O prefeito de Cuiabá, Abilio Brunini, recebeu um convite oficial para participar da Cúpula das Cidades da Ásia-Pacífico 2025 (2025APCS) & Fórum de Prefeitos, que acontecerá de 27 a 29 de outubro, na Expo City Dubai, nos Emirados Árabes Unidos. O evento reunirá prefeitos e líderes globais para discutir cidades inteligentes, sustentabilidade, inovação,  cooperação internacional e investimentos. As passagens para Dubai serão custeadas pela embaixada dos Emirados Árabes.

O convite foi assinado pela ministra de Estado para Cooperação Internacional dos Emirados Árabes Unidos e CEO da Expo City, Reem Al Hashimy, e ressalta o papel de Cuiabá e de Mato Grosso como protagonistas em um cenário global de cidades que se destacam pela capacidade de inovação, sustentabilidade e atração de investimentos. Apenas 15 prefeitos no Brasil foram convidados para participar do evento mundial. 

O prefeito, a escolha representa o reconhecimento internacional do potencial econômico de Cuiabá e do estado que mais produz alimentos no mundo e do protagonismo crescente da capital mato-grossense que fica no coração da América do Sul. “Esse convite reforça que Cuiabá vive um novo momento, de se abrir para o mundo e de se consolidar como um polo estratégico para investimentos. Nessa viagem é possível fechar parcerias em infraestrutura, logística e agroindústria”, destacou Abilio Brunini.

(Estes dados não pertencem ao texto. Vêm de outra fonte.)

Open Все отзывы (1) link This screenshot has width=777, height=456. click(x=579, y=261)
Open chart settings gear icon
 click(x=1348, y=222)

O prefeito estará acompanhado do secretário de Desenvolvimento Econômico, Fernando Medeiros, que reforça que a gestão municipal vem trabalhando na criação da Invest Cuiabá, uma agência dedicada a facilitar e desburocratizar processos, com foco na atração de novos negócios e oportunidades para a capital.

A presença na cúpula internacional simboliza um passo importante na construção de uma Cuiabá mais competitiva, moderna e conectada, preparada para dialogar com investidores e lideranças globais. “Estamos nos preparando para receber quem acredita no potencial da nossa cidade e quer empreender aqui. Vamos buscar novos investimentos para Cuiabá que está pronta para esse novo ciclo de crescimento e inovação”, afirmou o secretário Medeiros.

China

O prefeito também foi convidado a participar junto ao Governo do Estado da comitiva para a China International Import Expo (CIIE 2025), de 5 a 10 de novembro, uma das maiores feiras de importação e exportação do mundo.

A viagem proporcionará contato direto com fundos soberanos, líderes do setor agroalimentar e representantes de segurança alimentar nos Emirados Árabes e chineses.